- Task
Copy the following entries word for word, line by line, without changing anything.

- Records provided
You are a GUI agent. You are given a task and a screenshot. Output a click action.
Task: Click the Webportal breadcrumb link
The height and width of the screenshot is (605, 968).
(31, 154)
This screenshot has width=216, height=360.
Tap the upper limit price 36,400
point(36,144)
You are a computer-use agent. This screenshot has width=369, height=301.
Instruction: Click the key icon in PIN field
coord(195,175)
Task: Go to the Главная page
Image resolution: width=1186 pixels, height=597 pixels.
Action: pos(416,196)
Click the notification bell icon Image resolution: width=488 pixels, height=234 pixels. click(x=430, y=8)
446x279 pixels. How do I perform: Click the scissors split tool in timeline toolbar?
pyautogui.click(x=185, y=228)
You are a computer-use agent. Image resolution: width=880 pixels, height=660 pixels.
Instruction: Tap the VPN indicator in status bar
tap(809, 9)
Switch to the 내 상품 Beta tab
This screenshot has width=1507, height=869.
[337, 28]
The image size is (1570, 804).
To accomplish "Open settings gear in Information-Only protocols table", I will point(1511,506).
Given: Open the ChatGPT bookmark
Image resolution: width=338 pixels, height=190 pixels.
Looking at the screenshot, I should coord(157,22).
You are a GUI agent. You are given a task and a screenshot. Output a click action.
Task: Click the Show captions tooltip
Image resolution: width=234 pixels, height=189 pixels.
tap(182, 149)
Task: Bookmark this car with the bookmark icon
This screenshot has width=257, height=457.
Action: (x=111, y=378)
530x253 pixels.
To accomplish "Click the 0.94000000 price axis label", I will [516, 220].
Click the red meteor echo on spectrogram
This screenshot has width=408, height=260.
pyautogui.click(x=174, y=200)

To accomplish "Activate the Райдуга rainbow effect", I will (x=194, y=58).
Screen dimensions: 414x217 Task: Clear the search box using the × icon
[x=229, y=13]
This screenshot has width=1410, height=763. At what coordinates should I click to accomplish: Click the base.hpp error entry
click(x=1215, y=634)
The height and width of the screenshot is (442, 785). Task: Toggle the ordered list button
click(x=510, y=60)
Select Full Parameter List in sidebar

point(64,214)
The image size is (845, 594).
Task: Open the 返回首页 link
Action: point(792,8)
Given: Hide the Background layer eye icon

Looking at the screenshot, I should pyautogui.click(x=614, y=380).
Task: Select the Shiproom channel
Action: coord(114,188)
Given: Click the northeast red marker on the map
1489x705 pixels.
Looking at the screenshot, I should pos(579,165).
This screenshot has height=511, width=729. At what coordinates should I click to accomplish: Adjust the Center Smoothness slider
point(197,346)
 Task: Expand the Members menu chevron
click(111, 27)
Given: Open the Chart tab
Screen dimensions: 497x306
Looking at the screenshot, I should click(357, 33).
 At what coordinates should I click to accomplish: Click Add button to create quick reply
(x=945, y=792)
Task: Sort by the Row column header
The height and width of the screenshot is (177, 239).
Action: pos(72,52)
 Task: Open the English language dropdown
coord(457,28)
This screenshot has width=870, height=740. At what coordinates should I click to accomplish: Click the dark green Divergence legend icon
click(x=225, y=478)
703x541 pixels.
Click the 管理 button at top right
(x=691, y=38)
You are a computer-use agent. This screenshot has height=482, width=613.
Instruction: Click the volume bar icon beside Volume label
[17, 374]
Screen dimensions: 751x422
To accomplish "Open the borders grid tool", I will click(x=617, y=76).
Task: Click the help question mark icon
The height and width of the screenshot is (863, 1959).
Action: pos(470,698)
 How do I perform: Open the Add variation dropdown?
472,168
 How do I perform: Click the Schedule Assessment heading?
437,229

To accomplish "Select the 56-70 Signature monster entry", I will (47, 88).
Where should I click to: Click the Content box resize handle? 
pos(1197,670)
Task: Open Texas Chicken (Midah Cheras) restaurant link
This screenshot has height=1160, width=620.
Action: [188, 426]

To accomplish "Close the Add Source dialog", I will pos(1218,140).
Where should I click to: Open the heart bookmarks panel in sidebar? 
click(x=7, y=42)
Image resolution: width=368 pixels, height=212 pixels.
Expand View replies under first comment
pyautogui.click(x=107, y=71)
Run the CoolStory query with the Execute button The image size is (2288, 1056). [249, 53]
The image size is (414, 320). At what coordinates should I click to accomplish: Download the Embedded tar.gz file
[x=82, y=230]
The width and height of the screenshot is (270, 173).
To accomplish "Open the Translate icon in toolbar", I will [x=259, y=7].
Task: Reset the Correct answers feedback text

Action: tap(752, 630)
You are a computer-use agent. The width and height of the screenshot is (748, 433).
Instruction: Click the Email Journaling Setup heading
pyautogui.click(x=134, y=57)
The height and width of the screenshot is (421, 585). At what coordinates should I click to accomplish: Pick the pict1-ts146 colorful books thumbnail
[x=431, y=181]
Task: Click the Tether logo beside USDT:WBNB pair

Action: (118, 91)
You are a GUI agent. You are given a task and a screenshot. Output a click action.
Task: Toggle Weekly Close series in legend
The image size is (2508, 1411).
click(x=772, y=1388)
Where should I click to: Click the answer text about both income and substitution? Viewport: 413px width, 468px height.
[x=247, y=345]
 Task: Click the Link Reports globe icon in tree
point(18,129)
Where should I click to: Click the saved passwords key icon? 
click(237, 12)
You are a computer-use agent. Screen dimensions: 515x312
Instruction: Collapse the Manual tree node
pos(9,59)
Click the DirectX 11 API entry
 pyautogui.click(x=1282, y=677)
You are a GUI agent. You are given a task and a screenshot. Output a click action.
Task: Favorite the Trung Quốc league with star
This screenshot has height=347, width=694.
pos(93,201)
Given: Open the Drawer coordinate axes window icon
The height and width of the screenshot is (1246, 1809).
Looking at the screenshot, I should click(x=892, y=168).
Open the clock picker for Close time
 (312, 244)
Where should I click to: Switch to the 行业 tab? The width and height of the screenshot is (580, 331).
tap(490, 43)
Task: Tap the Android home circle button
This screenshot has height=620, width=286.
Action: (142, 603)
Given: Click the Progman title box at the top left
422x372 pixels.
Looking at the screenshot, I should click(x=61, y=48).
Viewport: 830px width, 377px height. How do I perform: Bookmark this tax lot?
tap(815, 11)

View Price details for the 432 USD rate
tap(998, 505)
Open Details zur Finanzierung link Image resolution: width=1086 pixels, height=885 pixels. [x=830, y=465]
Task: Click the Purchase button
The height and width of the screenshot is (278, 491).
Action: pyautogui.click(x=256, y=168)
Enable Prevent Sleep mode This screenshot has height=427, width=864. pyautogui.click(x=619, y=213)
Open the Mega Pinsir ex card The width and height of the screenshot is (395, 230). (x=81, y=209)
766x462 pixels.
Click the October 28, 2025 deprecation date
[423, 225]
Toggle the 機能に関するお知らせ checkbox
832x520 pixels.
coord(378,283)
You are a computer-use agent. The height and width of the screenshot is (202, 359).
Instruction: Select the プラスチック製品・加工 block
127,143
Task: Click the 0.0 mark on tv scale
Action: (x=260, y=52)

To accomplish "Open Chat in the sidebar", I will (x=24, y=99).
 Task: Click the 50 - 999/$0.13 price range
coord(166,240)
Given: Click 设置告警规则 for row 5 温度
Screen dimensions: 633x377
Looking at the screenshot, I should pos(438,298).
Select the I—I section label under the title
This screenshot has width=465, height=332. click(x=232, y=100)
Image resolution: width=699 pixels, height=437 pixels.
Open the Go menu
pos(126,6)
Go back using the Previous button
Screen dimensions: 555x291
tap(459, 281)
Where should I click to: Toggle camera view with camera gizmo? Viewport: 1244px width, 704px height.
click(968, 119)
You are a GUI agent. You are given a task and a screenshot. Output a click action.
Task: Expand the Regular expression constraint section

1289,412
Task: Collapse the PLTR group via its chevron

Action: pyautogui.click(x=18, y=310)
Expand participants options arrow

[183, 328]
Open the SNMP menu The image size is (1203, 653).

- Result of this task
You are a GUI agent. You are given a task and a screenshot. Output a click action.
Task: Click the Webportal breadcrumb link
The height and width of the screenshot is (605, 968).
(31, 154)
This screenshot has width=216, height=360.
Tap the upper limit price 36,400
point(36,144)
You are a computer-use agent. This screenshot has width=369, height=301.
Instruction: Click the key icon in PIN field
coord(195,175)
Task: Go to the Главная page
Image resolution: width=1186 pixels, height=597 pixels.
Action: pos(416,196)
Click the notification bell icon Image resolution: width=488 pixels, height=234 pixels. click(x=430, y=8)
446x279 pixels. How do I perform: Click the scissors split tool in timeline toolbar?
pyautogui.click(x=185, y=228)
You are a computer-use agent. Image resolution: width=880 pixels, height=660 pixels.
Instruction: Tap the VPN indicator in status bar
tap(809, 9)
Switch to the 내 상품 Beta tab
This screenshot has width=1507, height=869.
[337, 28]
The image size is (1570, 804).
To accomplish "Open settings gear in Information-Only protocols table", I will point(1511,506).
Given: Open the ChatGPT bookmark
Image resolution: width=338 pixels, height=190 pixels.
Looking at the screenshot, I should coord(157,22).
You are a GUI agent. You are given a task and a screenshot. Output a click action.
Task: Click the Show captions tooltip
Image resolution: width=234 pixels, height=189 pixels.
tap(182, 149)
Task: Bookmark this car with the bookmark icon
This screenshot has width=257, height=457.
Action: (x=111, y=378)
530x253 pixels.
To accomplish "Click the 0.94000000 price axis label", I will [516, 220].
Click the red meteor echo on spectrogram
This screenshot has width=408, height=260.
pyautogui.click(x=174, y=200)

To accomplish "Activate the Райдуга rainbow effect", I will (x=194, y=58).
Screen dimensions: 414x217 Task: Clear the search box using the × icon
[x=229, y=13]
This screenshot has width=1410, height=763. At what coordinates should I click to accomplish: Click the base.hpp error entry
click(x=1215, y=634)
The height and width of the screenshot is (442, 785). Task: Toggle the ordered list button
click(x=510, y=60)
Select Full Parameter List in sidebar

point(64,214)
The image size is (845, 594).
Task: Open the 返回首页 link
Action: point(792,8)
Given: Hide the Background layer eye icon

Looking at the screenshot, I should pyautogui.click(x=614, y=380).
Task: Select the Shiproom channel
Action: coord(114,188)
Given: Click the northeast red marker on the map
1489x705 pixels.
Looking at the screenshot, I should pos(579,165).
This screenshot has height=511, width=729. At what coordinates should I click to accomplish: Adjust the Center Smoothness slider
point(197,346)
 Task: Expand the Members menu chevron
click(111, 27)
Given: Open the Chart tab
Screen dimensions: 497x306
Looking at the screenshot, I should click(357, 33).
 At what coordinates should I click to accomplish: Click Add button to create quick reply
(x=945, y=792)
Task: Sort by the Row column header
The height and width of the screenshot is (177, 239).
Action: pos(72,52)
 Task: Open the English language dropdown
coord(457,28)
This screenshot has width=870, height=740. At what coordinates should I click to accomplish: Click the dark green Divergence legend icon
click(x=225, y=478)
703x541 pixels.
Click the 管理 button at top right
(x=691, y=38)
You are a computer-use agent. This screenshot has height=482, width=613.
Instruction: Click the volume bar icon beside Volume label
[17, 374]
Screen dimensions: 751x422
To accomplish "Open the borders grid tool", I will click(x=617, y=76).
Task: Click the help question mark icon
The height and width of the screenshot is (863, 1959).
Action: pos(470,698)
 How do I perform: Open the Add variation dropdown?
472,168
 How do I perform: Click the Schedule Assessment heading?
437,229

To accomplish "Select the 56-70 Signature monster entry", I will (47, 88).
Where should I click to: Click the Content box resize handle? 
pos(1197,670)
Task: Open Texas Chicken (Midah Cheras) restaurant link
This screenshot has height=1160, width=620.
Action: [188, 426]

To accomplish "Close the Add Source dialog", I will pos(1218,140).
Where should I click to: Open the heart bookmarks panel in sidebar? 
click(x=7, y=42)
Image resolution: width=368 pixels, height=212 pixels.
Expand View replies under first comment
pyautogui.click(x=107, y=71)
Run the CoolStory query with the Execute button The image size is (2288, 1056). [249, 53]
The image size is (414, 320). At what coordinates should I click to accomplish: Download the Embedded tar.gz file
[x=82, y=230]
The width and height of the screenshot is (270, 173).
To accomplish "Open the Translate icon in toolbar", I will [x=259, y=7].
Task: Reset the Correct answers feedback text

Action: tap(752, 630)
You are a computer-use agent. The width and height of the screenshot is (748, 433).
Instruction: Click the Email Journaling Setup heading
pyautogui.click(x=134, y=57)
The height and width of the screenshot is (421, 585). At what coordinates should I click to accomplish: Pick the pict1-ts146 colorful books thumbnail
[x=431, y=181]
Task: Click the Tether logo beside USDT:WBNB pair

Action: (118, 91)
You are a GUI agent. You are given a task and a screenshot. Output a click action.
Task: Toggle Weekly Close series in legend
The image size is (2508, 1411).
click(x=772, y=1388)
Where should I click to: Click the answer text about both income and substitution? Viewport: 413px width, 468px height.
[x=247, y=345]
 Task: Click the Link Reports globe icon in tree
point(18,129)
Where should I click to: Click the saved passwords key icon? 
click(237, 12)
You are a computer-use agent. Screen dimensions: 515x312
Instruction: Collapse the Manual tree node
pos(9,59)
Click the DirectX 11 API entry
 pyautogui.click(x=1282, y=677)
You are a GUI agent. You are given a task and a screenshot. Output a click action.
Task: Favorite the Trung Quốc league with star
This screenshot has height=347, width=694.
pos(93,201)
Given: Open the Drawer coordinate axes window icon
The height and width of the screenshot is (1246, 1809).
Looking at the screenshot, I should click(x=892, y=168).
Open the clock picker for Close time
 (312, 244)
Where should I click to: Switch to the 行业 tab? The width and height of the screenshot is (580, 331).
tap(490, 43)
Task: Tap the Android home circle button
This screenshot has height=620, width=286.
Action: (142, 603)
Given: Click the Progman title box at the top left
422x372 pixels.
Looking at the screenshot, I should click(x=61, y=48).
Viewport: 830px width, 377px height. How do I perform: Bookmark this tax lot?
tap(815, 11)

View Price details for the 432 USD rate
tap(998, 505)
Open Details zur Finanzierung link Image resolution: width=1086 pixels, height=885 pixels. [x=830, y=465]
Task: Click the Purchase button
The height and width of the screenshot is (278, 491).
Action: pyautogui.click(x=256, y=168)
Enable Prevent Sleep mode This screenshot has height=427, width=864. pyautogui.click(x=619, y=213)
Open the Mega Pinsir ex card The width and height of the screenshot is (395, 230). (x=81, y=209)
766x462 pixels.
Click the October 28, 2025 deprecation date
[423, 225]
Toggle the 機能に関するお知らせ checkbox
832x520 pixels.
coord(378,283)
You are a computer-use agent. The height and width of the screenshot is (202, 359).
Instruction: Select the プラスチック製品・加工 block
127,143
Task: Click the 0.0 mark on tv scale
Action: (x=260, y=52)

To accomplish "Open Chat in the sidebar", I will (x=24, y=99).
 Task: Click the 50 - 999/$0.13 price range
coord(166,240)
Given: Click 设置告警规则 for row 5 温度
Screen dimensions: 633x377
Looking at the screenshot, I should pos(438,298).
Select the I—I section label under the title
This screenshot has width=465, height=332. click(x=232, y=100)
Image resolution: width=699 pixels, height=437 pixels.
Open the Go menu
pos(126,6)
Go back using the Previous button
Screen dimensions: 555x291
tap(459, 281)
Where should I click to: Toggle camera view with camera gizmo? Viewport: 1244px width, 704px height.
click(968, 119)
You are a GUI agent. You are given a task and a screenshot. Output a click action.
Task: Expand the Regular expression constraint section

1289,412
Task: Collapse the PLTR group via its chevron

Action: pyautogui.click(x=18, y=310)
Expand participants options arrow

[183, 328]
Open the SNMP menu The image size is (1203, 653).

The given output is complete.